Hacker News new | past | comments | ask | show | jobs | submit login

Kubernetes can’t change any database’s HA or durability features; there’s no magic k8s can apply to make a database that does e.g. asynchronous replication have the properties of one that does synchronous replication. So you’ll never gain any properties your underlying database is incapable of providing.

However, if I had to run Postgres as part of something I deployed on k8s AND for some reason couldn’t use my cloud provider’s built in solution (AWS RDS, Cloud SQL, etc.) I would probably go with using/writing a k8s operator. The big advantage of this route is that it gives you good framework for coordinating the operational changes you need to be able to handle to actually have failover and self-healing from a Postgres cluster, in a self-contained and testable part of your infrastructure.

When setting up a few Postgres nodes with your chosen HA configuration you’ll quickly run into a few problems you have to solve:

* I lose connectivity to an instance. Is it ever coming back? How do I signal that it’s dead and buried to the system so it knows to spin up a fresh replica in the cases where this cannot be automatically detected?

* How do I safely follow the process I need to when upgrading a component (Postgres, HAProxy, PGBouncer, etc.)? How do I test this procedure, in particular the not-so-happy paths (e.g. where a node decides to die while upgrading).

* How do I make sure whatever daemon that watches to figure out if I need to make some state change to the cluster (due to a failure or requested state change) can both be deployed in a HA manner AND doesn’t have to contend with multiple instances of itself issuing conflicting commands?

* How do I verify that my application can actually handle failover in the way that I expect? If I test this manually, how confident am I that it will continue to handle it gracefully when I next need it?

A k8s operator is a nice way to crystallize these kinds of state management issues on top of a consistent and easily observable state store (namely the k8s API’s etcd instance). They also provide a great way to run continuous integration tests that you can actually throw the situations you’re trying to prepare for at the implementation of the failover logic (and your application code) to actually give you some confidence that your HA setup deserves the name.

But again, I wouldn’t bite this off if you can use a managed service for the database. Pay someone else to handle that part, and focus on making your app actually not shit the bed if a failover of Postgres happens. The vast majority of applications I’ve worked on that were pointed at a HA instance would have (and in some cases did) broken down during a failover due to things like expecting durability but using asynchronous replication. You don’t get points for “one of the two things that needed to work to have let us avoid that incident worked”.

> AND for some reason couldn’t use my cloud provider’s built in solution (AWS RDS, Cloud SQL, etc.)


> Pay someone else to handle that part

Aside from the money (managed Postgres is expensive), I'd actually like to understand what good, high-availability Postgres solutions look like.

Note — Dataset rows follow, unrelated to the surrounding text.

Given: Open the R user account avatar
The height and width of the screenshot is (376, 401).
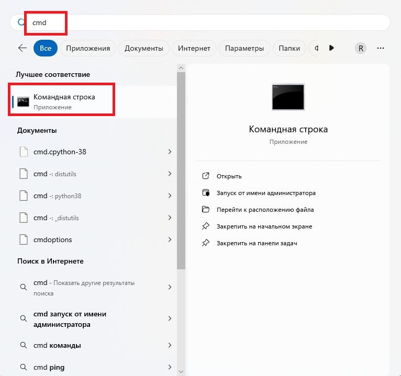Looking at the screenshot, I should pos(360,48).
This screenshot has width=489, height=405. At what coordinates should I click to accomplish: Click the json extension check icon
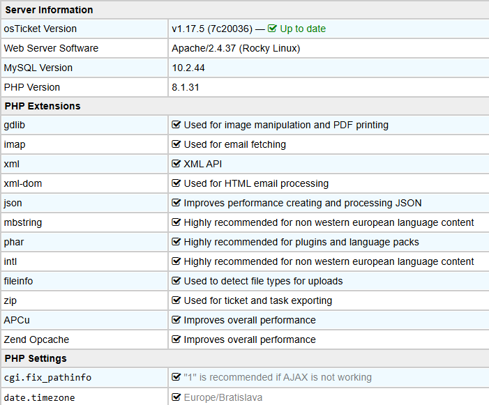pos(176,202)
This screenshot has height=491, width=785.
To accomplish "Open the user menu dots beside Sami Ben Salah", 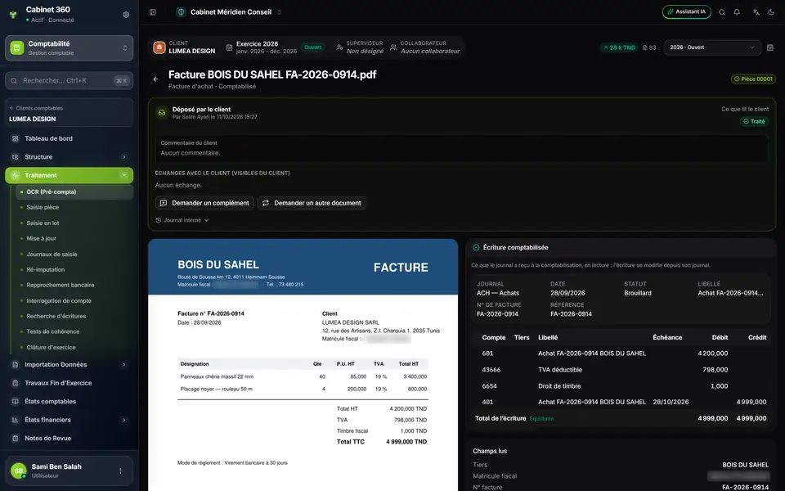I will pyautogui.click(x=120, y=471).
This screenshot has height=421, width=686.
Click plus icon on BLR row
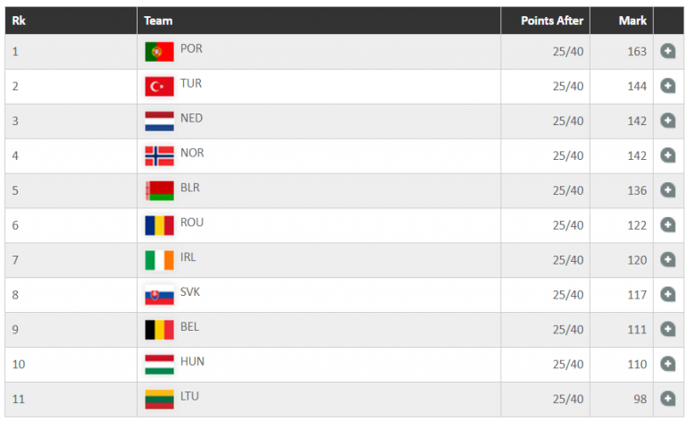(x=667, y=189)
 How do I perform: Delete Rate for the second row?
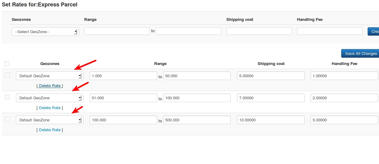50,108
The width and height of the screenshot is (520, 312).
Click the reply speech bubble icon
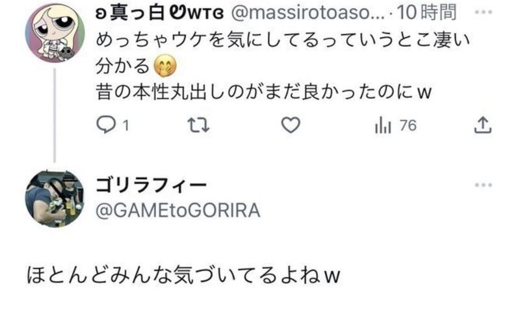coord(106,125)
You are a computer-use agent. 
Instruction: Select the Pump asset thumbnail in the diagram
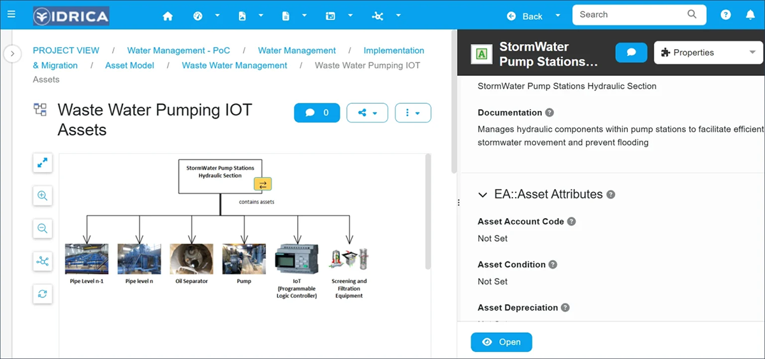tap(244, 259)
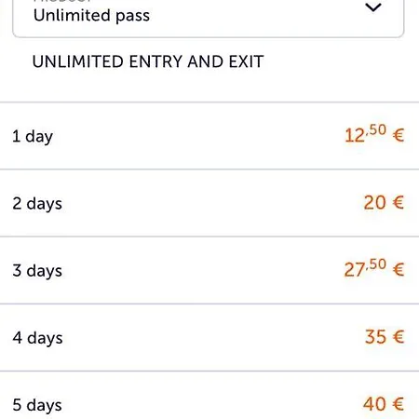
Task: Click the euro symbol in the 3 days row
Action: 399,270
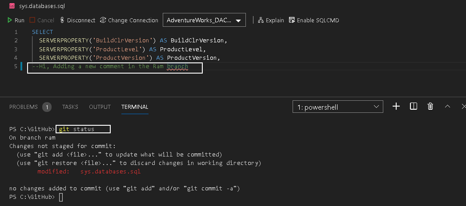Open the TASKS panel tab

tap(70, 107)
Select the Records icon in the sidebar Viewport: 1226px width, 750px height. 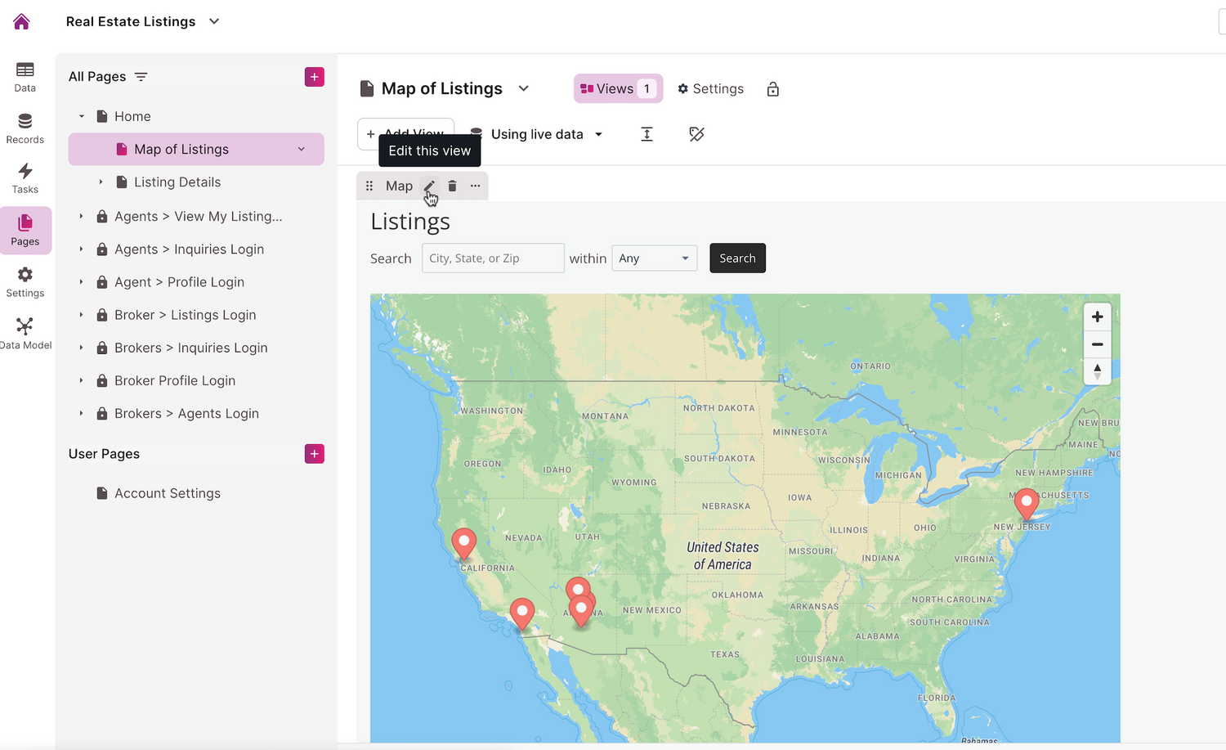tap(25, 127)
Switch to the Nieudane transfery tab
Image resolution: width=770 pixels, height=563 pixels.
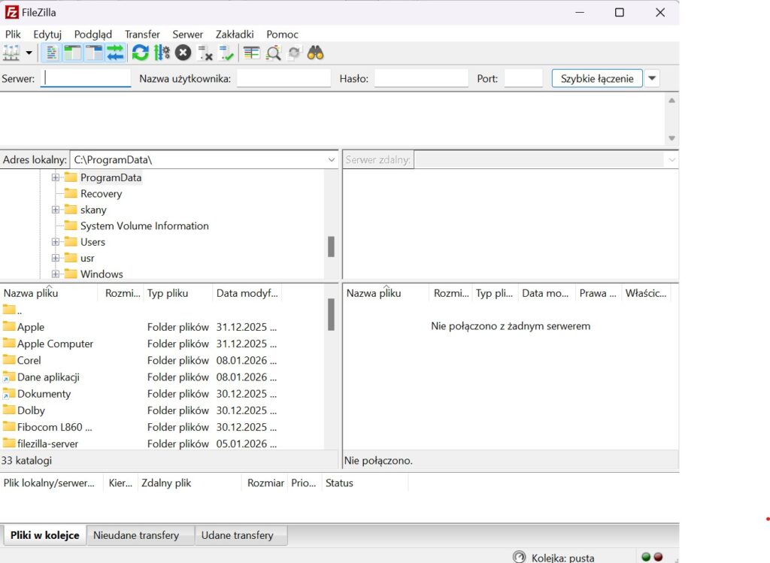point(136,535)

Totally valid if you’re reaching the larger instance sizes. However I’d caution you to not underestimate what running a good HA Postgres setup costs in engineering/operations time (particularly if you’re not familiar with running one). Be ready to get a clearheaded TCO that you won’t be happy with.

In general, you need some sort of separate strictly serializable store run in an HA configuration to manage the state changes, and whatever is managing the state changes needs to be run in multiple instances across your fault domains as well. Others have mentioned Patroni; I’ve used it before (though with etcd, not k8s) and been quite happy with it. Be aware that (as it cautions you in the README) it’s not a total point and shoot tool, you do need to read through it’s caveats and understand the underlying Postgres replication features.

The documentation is pretty good, if you want to get an idea of what the logic looks like they have a nice state diagram: https://github.com/zalando/patroni/blob/master/docs/ha_loop_...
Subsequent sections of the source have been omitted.